## Requirements
Can you reproduce each of the entries below word for word, leaving nothing out and changing nothing?

---- Task input

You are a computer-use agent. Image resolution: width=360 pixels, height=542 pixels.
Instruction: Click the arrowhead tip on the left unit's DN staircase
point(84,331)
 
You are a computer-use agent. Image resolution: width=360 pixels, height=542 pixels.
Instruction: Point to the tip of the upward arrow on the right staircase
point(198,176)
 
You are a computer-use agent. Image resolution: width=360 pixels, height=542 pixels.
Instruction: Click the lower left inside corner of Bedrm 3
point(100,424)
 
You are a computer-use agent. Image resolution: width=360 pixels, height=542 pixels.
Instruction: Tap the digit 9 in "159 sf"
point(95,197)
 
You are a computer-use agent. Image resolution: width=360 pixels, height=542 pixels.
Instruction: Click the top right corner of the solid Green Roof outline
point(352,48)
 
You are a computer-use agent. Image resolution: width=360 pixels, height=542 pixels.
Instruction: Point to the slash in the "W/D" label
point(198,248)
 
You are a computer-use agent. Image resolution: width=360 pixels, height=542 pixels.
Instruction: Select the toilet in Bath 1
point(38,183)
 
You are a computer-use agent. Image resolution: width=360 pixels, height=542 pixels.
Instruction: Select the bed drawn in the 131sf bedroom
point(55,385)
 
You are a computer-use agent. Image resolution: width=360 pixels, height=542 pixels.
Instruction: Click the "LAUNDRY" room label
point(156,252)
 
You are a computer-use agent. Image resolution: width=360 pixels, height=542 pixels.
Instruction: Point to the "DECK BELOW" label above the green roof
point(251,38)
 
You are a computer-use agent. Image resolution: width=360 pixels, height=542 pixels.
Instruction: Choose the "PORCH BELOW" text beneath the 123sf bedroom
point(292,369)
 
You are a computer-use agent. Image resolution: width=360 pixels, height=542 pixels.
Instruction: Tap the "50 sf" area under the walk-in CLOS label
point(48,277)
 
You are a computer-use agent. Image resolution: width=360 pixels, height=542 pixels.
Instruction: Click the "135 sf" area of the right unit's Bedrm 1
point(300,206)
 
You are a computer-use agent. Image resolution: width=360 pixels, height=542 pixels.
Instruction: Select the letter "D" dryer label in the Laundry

--------

## Solution to the problem
You are a computer-use agent. Image resolution: width=360 pixels, height=542 pixels.
Instruction: Click the arrowhead tip on the left unit's DN staircase
point(84,331)
 
You are a computer-use agent. Image resolution: width=360 pixels, height=542 pixels.
Instruction: Point to the tip of the upward arrow on the right staircase
point(198,176)
 
You are a computer-use agent. Image resolution: width=360 pixels, height=542 pixels.
Instruction: Click the lower left inside corner of Bedrm 3
point(100,424)
 
You are a computer-use agent. Image resolution: width=360 pixels, height=542 pixels.
Instruction: Tap the digit 9 in "159 sf"
point(95,197)
 
You are a computer-use agent. Image resolution: width=360 pixels, height=542 pixels.
Instruction: Click the top right corner of the solid Green Roof outline
point(352,48)
 
You are a computer-use agent. Image resolution: width=360 pixels, height=542 pixels.
Instruction: Point to the slash in the "W/D" label
point(198,248)
 
You are a computer-use agent. Image resolution: width=360 pixels, height=542 pixels.
Instruction: Select the toilet in Bath 1
point(38,183)
 
You are a computer-use agent. Image resolution: width=360 pixels, height=542 pixels.
Instruction: Select the bed drawn in the 131sf bedroom
point(55,385)
 
You are a computer-use agent. Image resolution: width=360 pixels, height=542 pixels.
Instruction: Click the "LAUNDRY" room label
point(156,252)
 
You are a computer-use agent. Image resolution: width=360 pixels, height=542 pixels.
Instruction: Point to the "DECK BELOW" label above the green roof
point(251,38)
 
You are a computer-use agent. Image resolution: width=360 pixels, height=542 pixels.
Instruction: Choose the "PORCH BELOW" text beneath the 123sf bedroom
point(292,369)
 
You are a computer-use agent. Image resolution: width=360 pixels, height=542 pixels.
Instruction: Tap the "50 sf" area under the walk-in CLOS label
point(48,277)
 
You are a computer-use agent. Image resolution: width=360 pixels, height=542 pixels.
Instruction: Click the "135 sf" area of the right unit's Bedrm 1
point(300,206)
 
You are a computer-use agent. Image resolution: width=360 pixels, height=542 pixels.
Instruction: Select the letter "D" dryer label in the Laundry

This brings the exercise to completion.